People in Finland have always had a sweet tooth for motor racing. Through the years they have fostered more than a few world-class motorcycle riders. Looking back through history, it all started in 1932 when the country organized their first Grand Prix, outside of Helsinki. There was a place that initially had been reserved for a zoo, but plans changed and it turned out to be a good location for a TT racing circuit. Therefore, it received the name ‘Djurgarden’ (animal garden) after it had been initially called the Eläintarha track.

After thorough preparations and massive publicity, things looked optimal for a tremendous weekend with a new national record crowd present. It was reported that nearly 50,000 spectators made it to the Eläintarha/Djurgarden circuit, which had been made up to Grand Prix standards ahead of this fabulous event. It was such a crowd-pleaser that thousands of would-be attendants had to return home due to a scarcity of tickets and lack of space on the racing grounds.

Every inch was packed to the limit when things started to happen. The cars were starting on this day and it wasn’t until two o’clock in the afternoon that the two-wheeled TT riders made their entrance. Husqvarna had their two aces lined up at the start, represented by Gunnar Kalén in the C-class (500cc) while Ragnar Sunnqvist rode in the B-class (350cc). The two motorcycle classes had a joint start with 20 riders taking off from the grid at the grandstands.
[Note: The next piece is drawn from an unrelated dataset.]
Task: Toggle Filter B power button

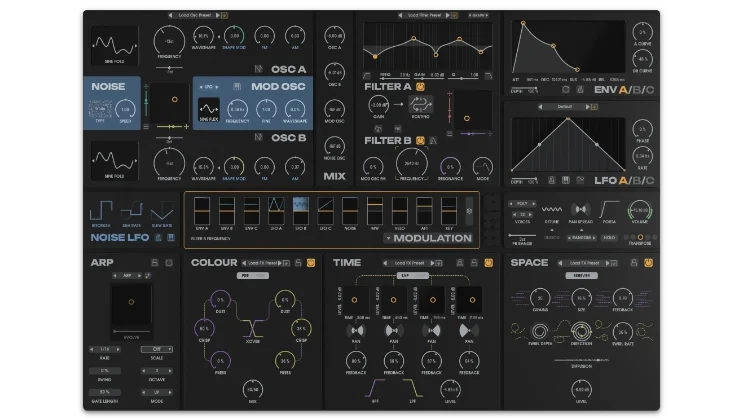Action: [421, 141]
At the getaway, Gunnar Kalén, displaying the number eight was the quickest man off the grid, closely followed by the local star Otto Brandt riding a British-made Rudge. In third spot Ragnar Sunnqvist (Husqvarna) already haede Ove Lambert-Meuller had problems with his AJS right from the beginning and was forced to catch up with the rest of the field having been severely delayed – at least, he rejoined the race. After a little more than one-minute, the leaders raced past the grandstands having completed their first 2,034 metres out of a total of 42 laps.

Kalén was still in the lead and now being followed by the Finn, Arne Anttila on his AJS, and Hans Thorell. The home rider K. G. Granberg, on a 500 cc Saroléa, lay fourth just ahead of Sunnqvist and ace Erik Westerberg on a well-tuned Norton, both battling for position. After five laps the front order was still the same while Thorell had advanced to third place follwho like Anttila was heavily supported by the delighted crowd. The Finns realised that their riders did not have the same experience as their Swedish neighbours when it came to international bouts. By lap 10 Kalén had increased his lead and now was 500 metres ahead of second and third men, Anttila and Granberg.
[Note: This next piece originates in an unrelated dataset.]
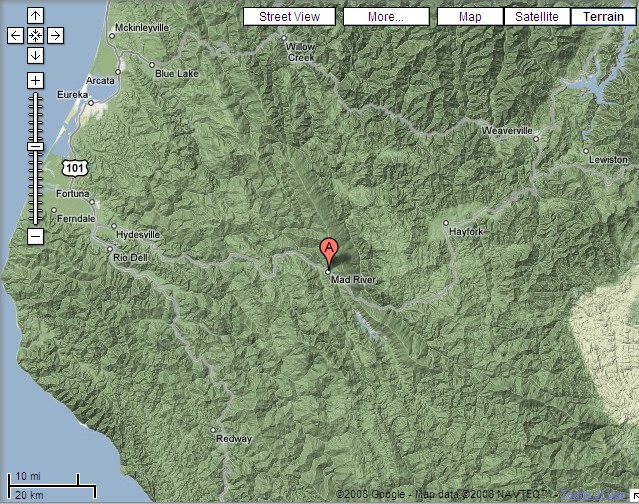Open the Terms of Use link
The width and height of the screenshot is (639, 504).
(x=593, y=495)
So, Gunnar Kalén on his super-tuned 500 Husqvarna stormed away on the long ‘Railway Straight’ in front of a massive bunch of spectators. Ragnar Sunnqvist now lay fifth overall, but second in the B-class. At this time the five leaders had an overwhelming margin to the rest of the field. During the next ten laps, Granberg made a stunning effort, catching up with Kalén. After a little more than halfway through the race he was just 25 metres behind the leader.

Erik Westerberg was forced to pit, adjusting his gear lever before he rejoined the race. However, he was a lap behind at that stage. Right up until lap 40 Granberg followed Kalén in the leader’s shadow. The Finn then overtook the front runner to the great excitement of the spectators – Kalén however soon re-took the lead. Granberg tried too hard to regain his former position when he crashed, injuring his shoulder and having to retire.

After this incident, the road to the finish was clear cut for Gunnar Kalén who won almost a full minute ahead of Arne Anttila and Erik Westerberg who had been catching up during the last stage of this gruelling race. Ragnar Sunnqvist came second overall according to the measured time, but he was of course the master of the B-class, celebrating a comfortable victory. Ragnar was almost four seconds ahead of the Finn R. Lampinen on his Rudge machine. This was a double win for Husqvarna beating the opposition fair and square.

“We had a devastating advantage over the competition with our full-blood machines in perfect order,” recalls Kalén after crossing the finish line. His overall time was one-hour eight minutes and 37 seconds – at a stunning average of 89 km/h.

“You can’t do more than win,” said Ragnar Sunnqvist after having scored in the 350 cc B-class – his speed was 88 km/h. Fanfares played out to both Husqvarna-mounted Swedes. Now, the motoring world looked forward to the next Grand Prix at Saxtorp, a venue which would be held in just three months’ time. Here the two ace riders would again score a double victory. Caramba!